Question 1178448: Let U1 and U2 be independent random variables. Suppose that U1 is χ^2 with ν1 degrees of freedom while U = U1 + U2 is chi-square with ν degrees of freedom, where ν > ν1. Then prove that U2 is chi-square random variable with ν − ν1 degrees of freedom.
thank you
Answer by CPhill(1959)   (Show Source):
You can put this solution on YOUR website! Absolutely, let's prove that U2 is a chi-square random variable with ν - ν1 degrees of freedom.
**Understanding the Problem**
* **U1:** Chi-square random variable with ν1 degrees of freedom (U1 ~ χ²(ν1)).
* **U = U1 + U2:** Chi-square random variable with ν degrees of freedom (U ~ χ²(ν)).
* **U1 and U2:** Independent random variables.
* **Goal:** Prove that U2 ~ χ²(ν - ν1).

_DATA BLOCK_
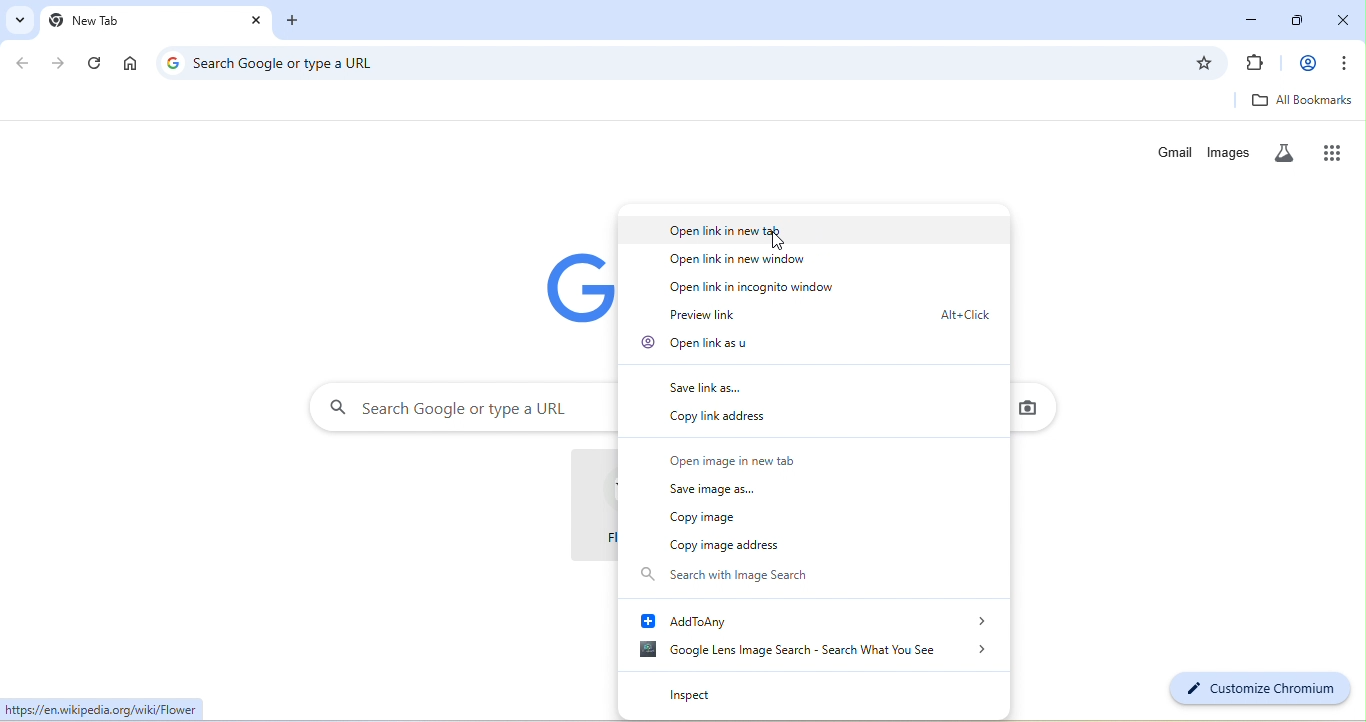  I want to click on bookmark this tab, so click(1204, 63).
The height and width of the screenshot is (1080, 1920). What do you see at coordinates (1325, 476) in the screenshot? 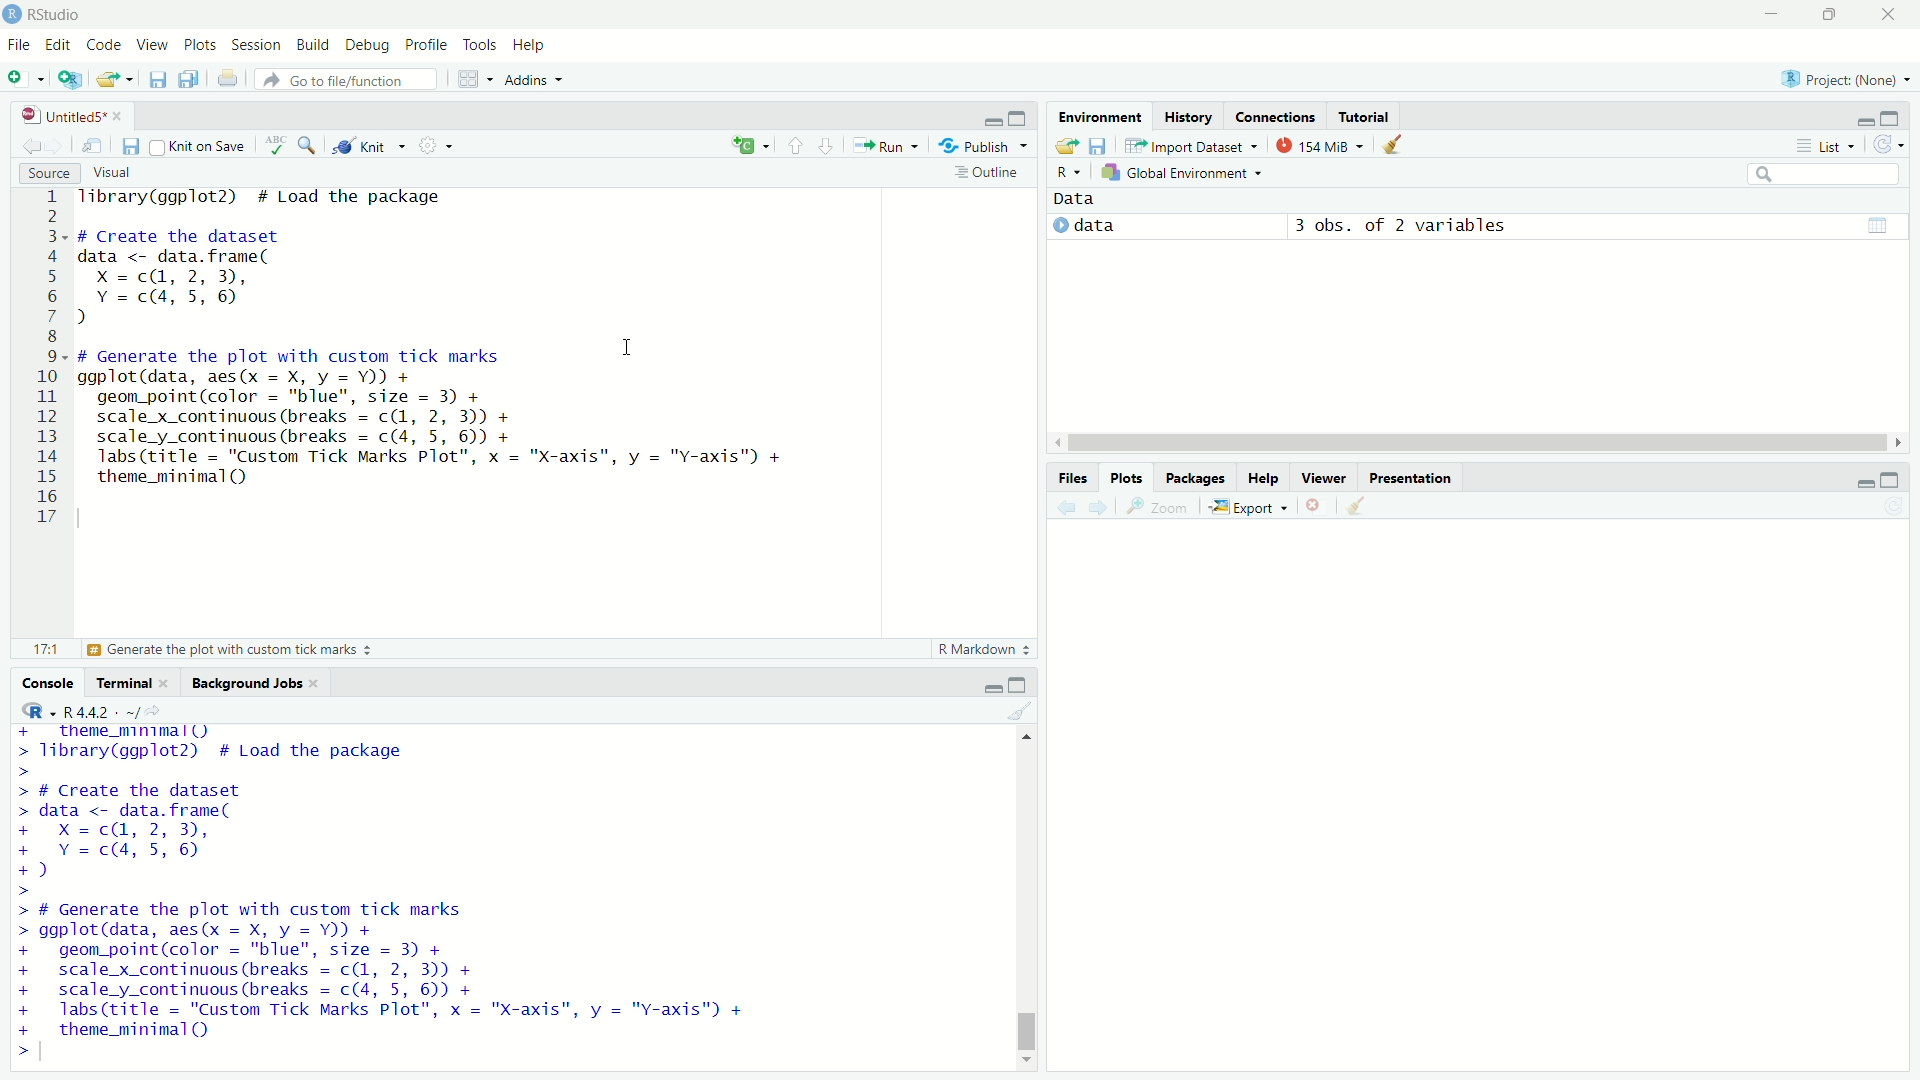
I see `viewer` at bounding box center [1325, 476].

_GIVEN REQUEST_
Carry the forum answer on the chi-square degrees of freedom forward from its final line. The listing is not relevant to what is asked here.

_THE RESULT_
**Proof**
1. **Moment Generating Functions (MGFs)**
* We'll use MGFs because they uniquely characterize distributions.
* The MGF of a chi-square random variable with k degrees of freedom is:
* M_χ²(t) = (1 - 2t)^(-k/2), for t < 1/2.
2. **MGFs of U1 and U**
* Since U1 ~ χ²(ν1), its MGF is:
* M_U1(t) = (1 - 2t)^(-ν1/2)
* Since U ~ χ²(ν), its MGF is:
* M_U(t) = (1 - 2t)^(-ν/2)
3. **MGF of U2**
* We know U = U1 + U2.
* Since U1 and U2 are independent, the MGF of their sum is the product of their MGFs:
* M_U(t) = M_U1(t) * M_U2(t)
* We want to find M_U2(t), so rearrange:
* M_U2(t) = M_U(t) / M_U1(t)
* Substitute the known MGF's.
* M_U2(t) = (1 - 2t)^(-ν/2) / (1 - 2t)^(-ν1/2)
* Using the rules of exponents:
* M_U2(t) = (1 - 2t)^(-ν/2 + ν1/2)
* M_U2(t) = (1 - 2t)^(-(ν - ν1)/2)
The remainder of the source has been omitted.